Tomato & herb risotto
A healthy and filling meal perfect for the family that you don't have to stand over while you make it, just keep checking it's moist!
Serves: 2-3 adults
What you need:
- Olive oil
- ½ Medium onion finely chopped
- 250g Risotto rice
- 2 tablespoons of chopped flat leaf parsley
- Teaspoon full of chopped thyme leaves
- 350ml Stock
- 1 glass (125ml) White wine
- 1x350g Jar of Loyd Grossman Tomato and Basil Sauce
- Freshly grated parmesan cheese
What you do:
- Finely chop onion
- Heat a little olive oil in a large heavy based saucepan.
- Add the chopped onion.
- Fry on a low to medium heat for 5 minutes until it is cooked but not browned.
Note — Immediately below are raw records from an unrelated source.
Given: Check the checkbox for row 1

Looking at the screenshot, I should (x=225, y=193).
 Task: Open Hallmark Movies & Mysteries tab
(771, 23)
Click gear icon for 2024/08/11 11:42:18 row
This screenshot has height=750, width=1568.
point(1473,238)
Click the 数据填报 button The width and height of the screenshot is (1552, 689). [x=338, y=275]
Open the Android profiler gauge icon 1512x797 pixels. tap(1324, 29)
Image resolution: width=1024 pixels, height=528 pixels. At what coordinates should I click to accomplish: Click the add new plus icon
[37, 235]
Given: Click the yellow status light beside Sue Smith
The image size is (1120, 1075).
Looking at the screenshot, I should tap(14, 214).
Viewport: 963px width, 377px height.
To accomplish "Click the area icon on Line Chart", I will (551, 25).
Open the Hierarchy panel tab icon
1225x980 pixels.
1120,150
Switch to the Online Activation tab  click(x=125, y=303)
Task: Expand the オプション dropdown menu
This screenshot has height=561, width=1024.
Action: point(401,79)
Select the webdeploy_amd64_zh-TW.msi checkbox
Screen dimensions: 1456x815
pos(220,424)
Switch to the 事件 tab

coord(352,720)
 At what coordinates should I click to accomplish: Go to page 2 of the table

- In the meantime, mix the stock, chopped thyme and tomato and basil sauce in a saucepan and bring up to a low simmer next to the onion pan.
- Add the rice to the onions and stir well for 1-2 minutes.
- Add the wine to the rice and cook, continuing to stir over a medium heat.
- Once almost all the liquid has been absorbed add a ladle of the sauce/stock and cook, stirring constantly.
- When the liquid has been absorbed, add another ladle of the Loyd Grossman tomato and Basil Sauce mixture.
- This should be repeated for approximately 18 minutes until all the liquid has been added and absorbed and the rice is cooked, but retains a little bite.
- If after all the stock/sauce mix has been added and it is looking a little dry before the rice is cooked, simple add a little extra boiling stock or water.
- Shortly before the rice is ready, stir through the chopped parsley.
- To finish stir in a handful of Parmesan and serve.